Work to complete: Beginning at the line that holds "Instruction: Select the 主页 tab" and continuing to the last line of the data below, transcribe every line word for word, without pictures.

Saved entries
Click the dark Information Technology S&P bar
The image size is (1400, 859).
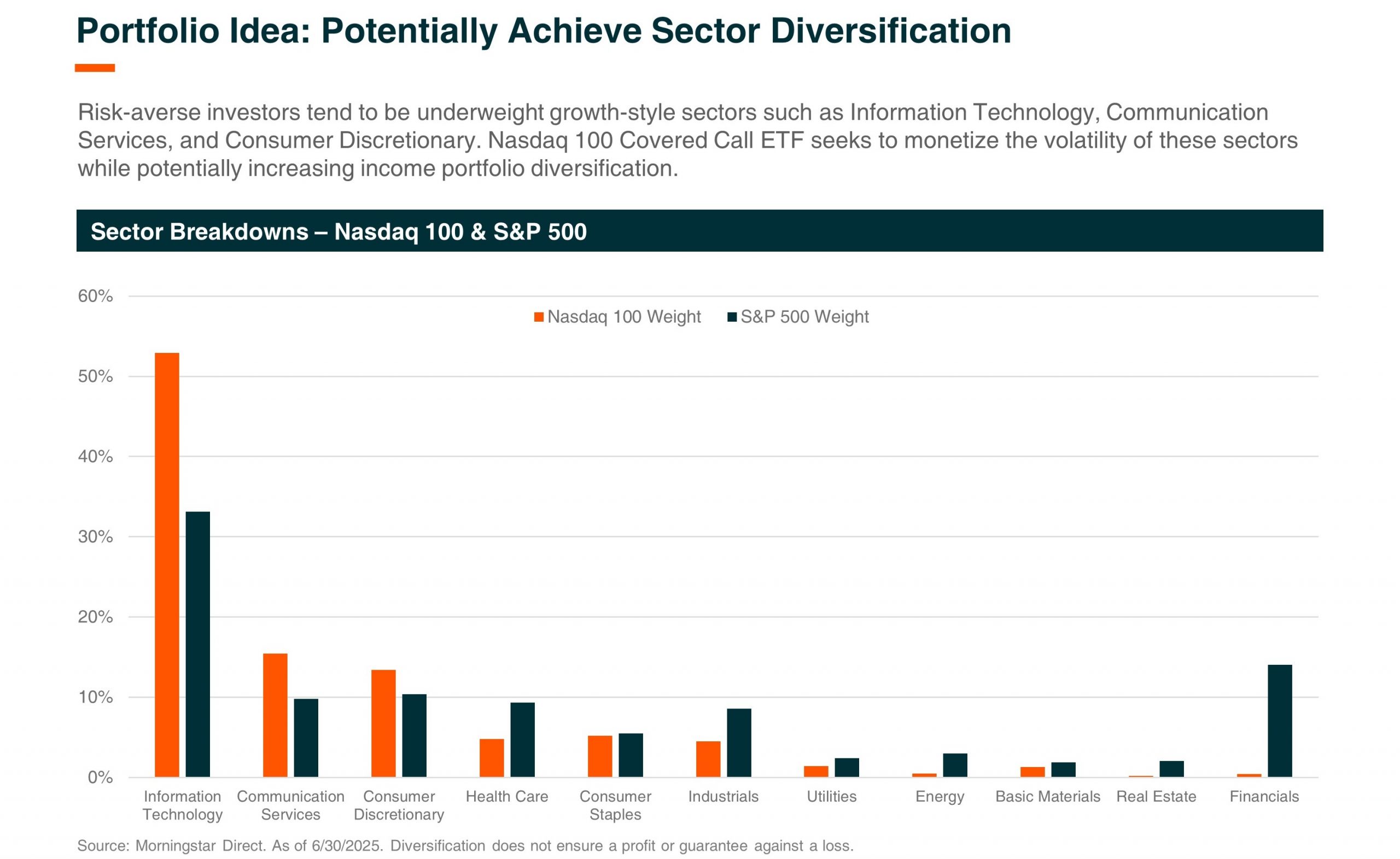pyautogui.click(x=198, y=643)
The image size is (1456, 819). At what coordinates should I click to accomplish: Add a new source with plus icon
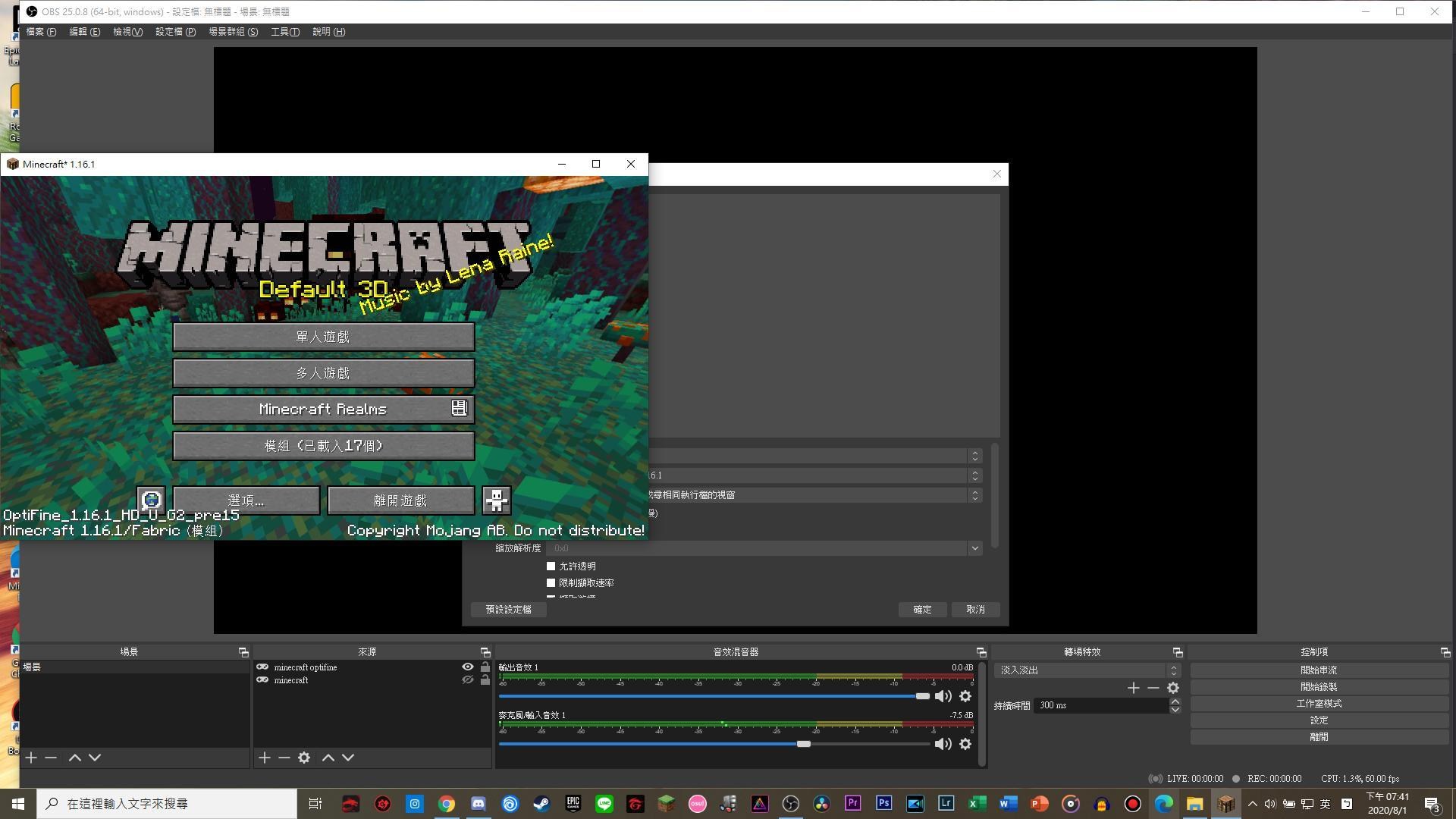265,758
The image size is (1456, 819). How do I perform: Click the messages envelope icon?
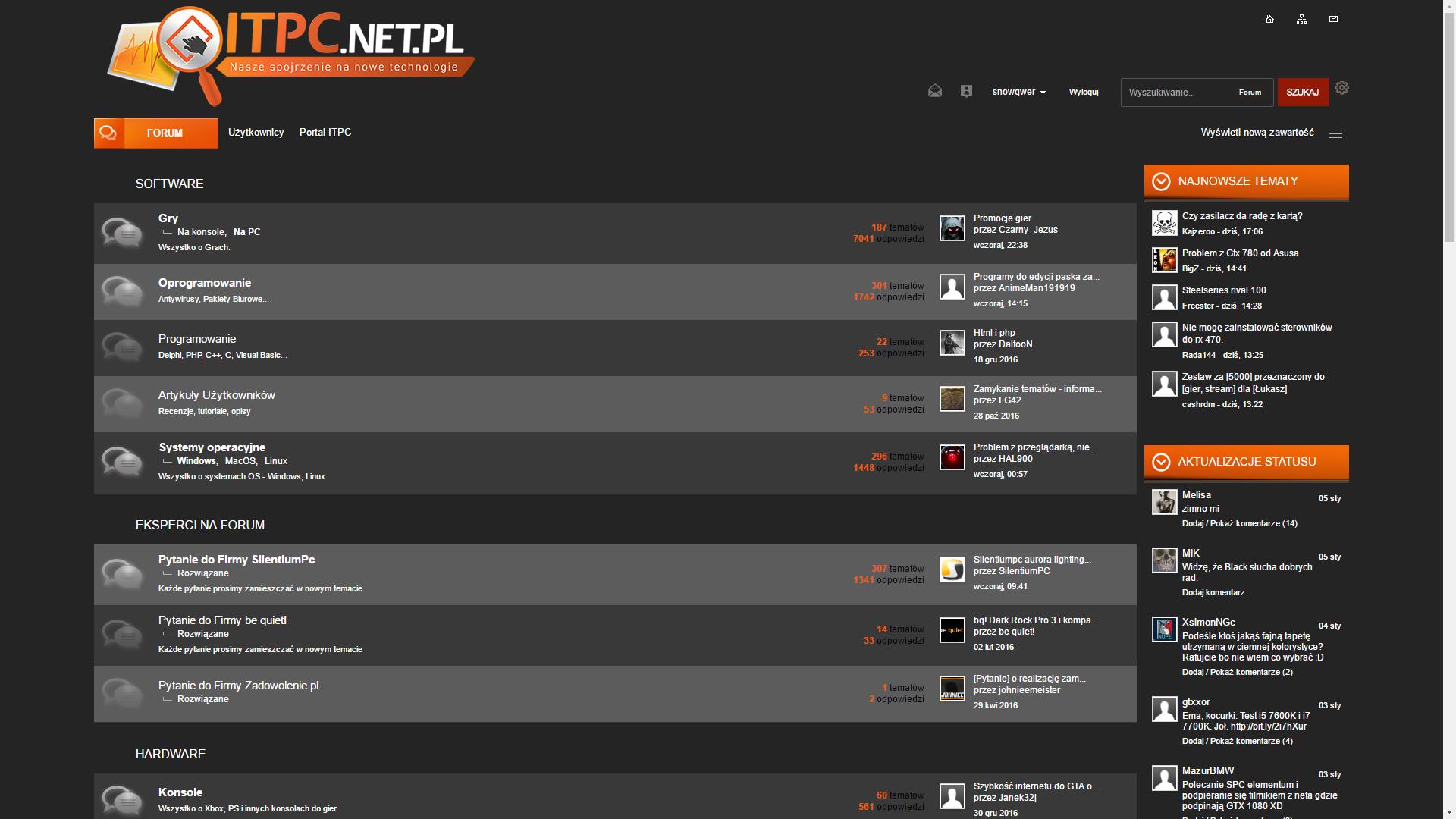[935, 91]
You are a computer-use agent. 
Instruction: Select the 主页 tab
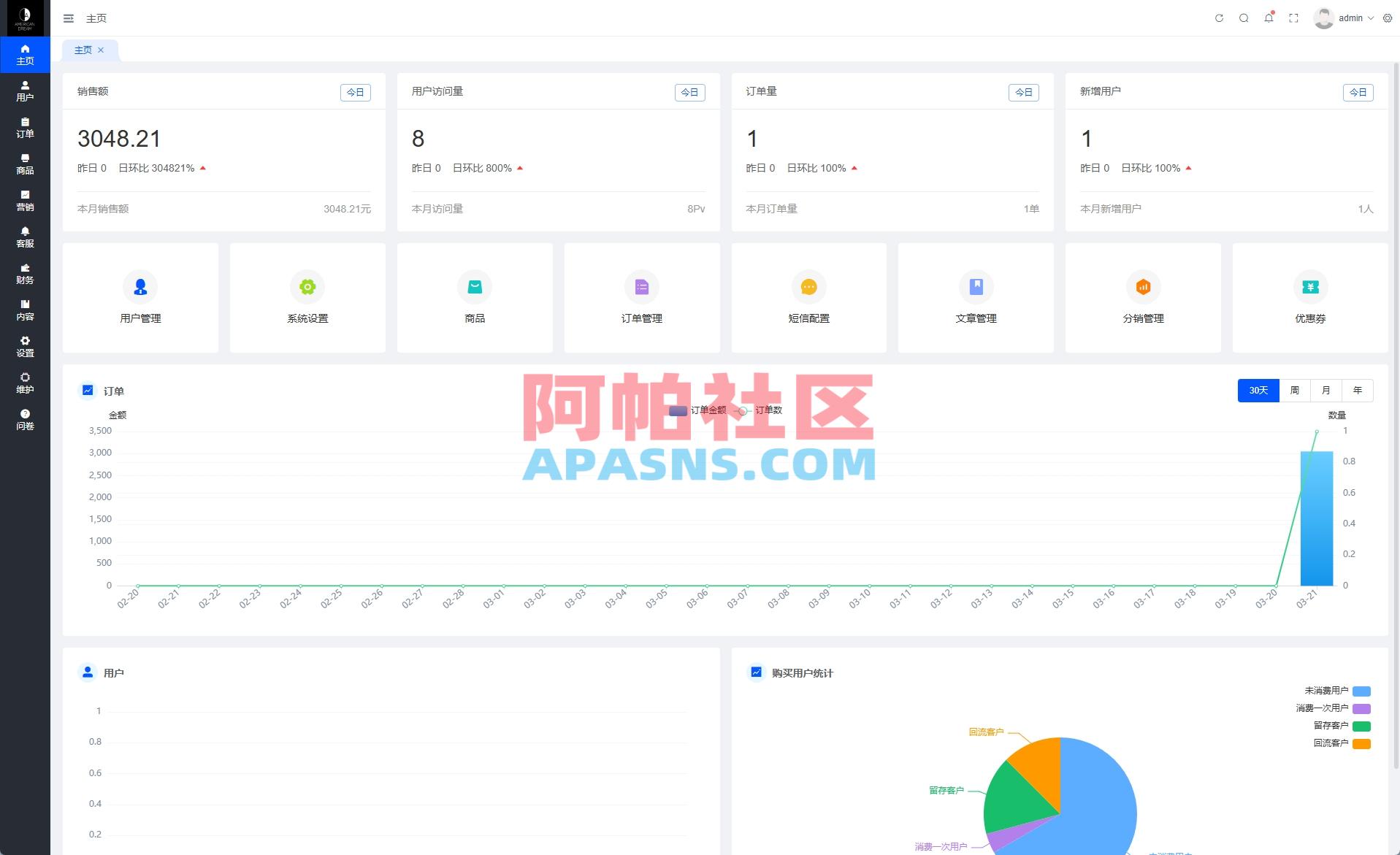point(82,50)
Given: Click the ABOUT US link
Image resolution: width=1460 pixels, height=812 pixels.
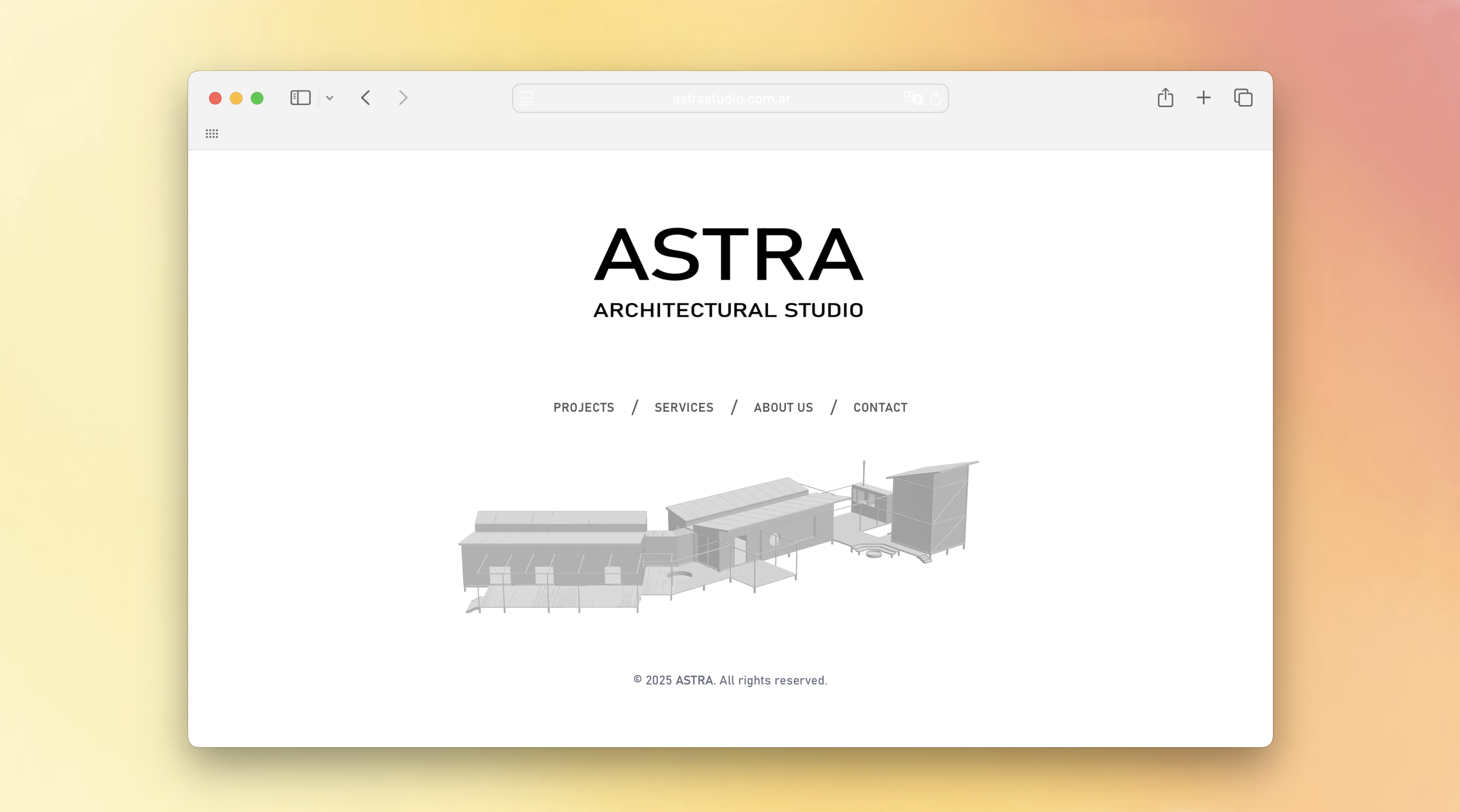Looking at the screenshot, I should pos(783,408).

Result of this exercise:
Instruction: Select the 主页 tab
point(82,50)
Given: Click the ABOUT US link
Image resolution: width=1460 pixels, height=812 pixels.
Looking at the screenshot, I should pos(783,408).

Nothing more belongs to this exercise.